---------- Data records ----------
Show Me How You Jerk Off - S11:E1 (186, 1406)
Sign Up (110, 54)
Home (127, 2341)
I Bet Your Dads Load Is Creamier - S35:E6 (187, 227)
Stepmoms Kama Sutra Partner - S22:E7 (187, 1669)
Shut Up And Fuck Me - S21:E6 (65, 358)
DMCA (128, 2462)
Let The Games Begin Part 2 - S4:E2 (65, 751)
----------
Exercise prompt:
At the line containing "Stepmoms Kama Sutra", start copying. Continue exactly through the final line of the entries above and stop there.

Solution below:
Stepmoms Kama Sutra Partner - S22:E7 (187, 1669)
Shut Up And Fuck Me - S21:E6 (65, 358)
DMCA (128, 2462)
Let The Games Begin Part 2 - S4:E2 (65, 751)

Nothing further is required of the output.